Mittlerweile war es 18 Uhr geworden, die Glocken der Bad Homburger Erlöserkirche läuteten die Christmette ein.
Jetzt überkam Fritz das erste Mal ein gewisses weihnachtliches Gefühl.
> Na, Heini, was machst du heute Abend ? < fragte er ihn. > Nix, halt <, meinte Heini tonlos. Er hatte weiters keinen Anhang, lebte alleine. > Du kommst mit zu uns < , sagte Fritz. Und das war wie ein unumstößlicher Befehl.

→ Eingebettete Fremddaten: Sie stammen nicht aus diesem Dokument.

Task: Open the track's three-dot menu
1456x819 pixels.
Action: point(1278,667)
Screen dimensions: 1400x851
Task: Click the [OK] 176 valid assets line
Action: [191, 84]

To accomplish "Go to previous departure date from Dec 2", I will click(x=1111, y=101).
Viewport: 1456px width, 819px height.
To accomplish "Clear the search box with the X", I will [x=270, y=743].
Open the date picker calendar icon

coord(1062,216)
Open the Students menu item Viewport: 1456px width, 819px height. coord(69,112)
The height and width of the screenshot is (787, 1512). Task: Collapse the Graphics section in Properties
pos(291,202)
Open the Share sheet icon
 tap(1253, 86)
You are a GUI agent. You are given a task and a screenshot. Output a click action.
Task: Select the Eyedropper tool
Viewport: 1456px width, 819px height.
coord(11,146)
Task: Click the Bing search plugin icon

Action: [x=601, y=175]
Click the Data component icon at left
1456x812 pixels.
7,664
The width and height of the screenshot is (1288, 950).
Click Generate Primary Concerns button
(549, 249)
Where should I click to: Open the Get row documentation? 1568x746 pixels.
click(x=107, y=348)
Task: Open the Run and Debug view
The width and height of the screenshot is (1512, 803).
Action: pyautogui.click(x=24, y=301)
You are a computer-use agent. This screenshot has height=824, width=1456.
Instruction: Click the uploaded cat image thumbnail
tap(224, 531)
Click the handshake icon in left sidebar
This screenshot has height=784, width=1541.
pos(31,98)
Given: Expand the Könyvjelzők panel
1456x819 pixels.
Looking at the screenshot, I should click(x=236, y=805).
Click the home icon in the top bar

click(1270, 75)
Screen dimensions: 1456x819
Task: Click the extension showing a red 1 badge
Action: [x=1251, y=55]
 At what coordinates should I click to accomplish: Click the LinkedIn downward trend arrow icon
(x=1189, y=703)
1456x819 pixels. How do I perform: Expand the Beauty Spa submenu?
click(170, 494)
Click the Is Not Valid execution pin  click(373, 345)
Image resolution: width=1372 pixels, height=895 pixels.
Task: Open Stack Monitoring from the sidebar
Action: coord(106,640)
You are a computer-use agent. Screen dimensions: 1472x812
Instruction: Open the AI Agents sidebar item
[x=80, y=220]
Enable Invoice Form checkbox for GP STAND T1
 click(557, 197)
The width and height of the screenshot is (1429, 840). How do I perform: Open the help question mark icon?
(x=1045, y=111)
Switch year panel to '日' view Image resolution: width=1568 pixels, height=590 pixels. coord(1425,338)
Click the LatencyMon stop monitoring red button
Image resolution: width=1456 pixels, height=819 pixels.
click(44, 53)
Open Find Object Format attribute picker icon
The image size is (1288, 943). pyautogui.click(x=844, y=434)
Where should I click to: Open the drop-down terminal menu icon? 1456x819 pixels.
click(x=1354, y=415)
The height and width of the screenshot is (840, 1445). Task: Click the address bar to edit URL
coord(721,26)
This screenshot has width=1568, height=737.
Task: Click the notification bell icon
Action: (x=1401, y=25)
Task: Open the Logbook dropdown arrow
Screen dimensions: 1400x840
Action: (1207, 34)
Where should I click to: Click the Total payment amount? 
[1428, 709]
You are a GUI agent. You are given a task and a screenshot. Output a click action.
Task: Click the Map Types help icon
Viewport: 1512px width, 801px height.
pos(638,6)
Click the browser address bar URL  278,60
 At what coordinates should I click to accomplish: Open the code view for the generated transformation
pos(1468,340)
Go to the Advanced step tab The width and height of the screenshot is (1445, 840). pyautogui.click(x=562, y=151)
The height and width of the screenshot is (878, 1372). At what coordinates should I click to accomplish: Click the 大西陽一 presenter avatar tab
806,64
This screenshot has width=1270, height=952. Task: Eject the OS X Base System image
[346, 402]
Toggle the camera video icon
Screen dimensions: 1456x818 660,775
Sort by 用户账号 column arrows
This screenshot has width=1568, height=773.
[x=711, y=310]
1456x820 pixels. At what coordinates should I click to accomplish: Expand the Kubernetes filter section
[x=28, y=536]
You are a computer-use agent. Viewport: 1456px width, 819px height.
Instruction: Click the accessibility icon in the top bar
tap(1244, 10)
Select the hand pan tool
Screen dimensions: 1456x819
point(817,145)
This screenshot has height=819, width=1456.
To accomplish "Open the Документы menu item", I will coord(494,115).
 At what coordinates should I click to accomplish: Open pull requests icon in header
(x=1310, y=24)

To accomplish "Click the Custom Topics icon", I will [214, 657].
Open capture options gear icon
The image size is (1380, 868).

So fuhren beide in Fritz’ Lloyd nach Oberstedten, wo Fritz wohnte und schon von der Familie erwartet wurde.
Für Heini gab es zwar kein Geschenk bei der abendlichen Bescherung. Das war aber nicht schlimm. Denn das größte Geschenk für Heini war, dass er an diesem Abend nicht alleine zu sein brauchte, sondern zusammen mit der Familie des Lokführers, der ihn bei seinem Missgeschick am Nachmittag nicht hängen gelassen hatte, das heilige Fest begehen durfte. Das Ereignis vom Nachmittag hatte Fritz schmunzelnd zu vorgerückter Stunde in der guten Stube zum Besten gegeben. Und Frau Schaller schob mitleidig dem armen Heini noch einmal die Dose mit dem Weihnachtsgebäck hin.


Sagt jetzt selbst, war der Fritz nicht ein begnadeter Geschichtenerzähler ? Nach solchen Geschichten konnte man sich als Bub nicht vorstellen, später je etwas anderes als auch Lokführer zu werden. Die Akteure dieser Geschichte allerdings, dürften sich zwischenzeitlich bereits alle im Eisenbahnerhimmel wieder gefunden haben. Vielleicht bekommen sie es mit und freuen sich, dass wir gerade heute an sie denken.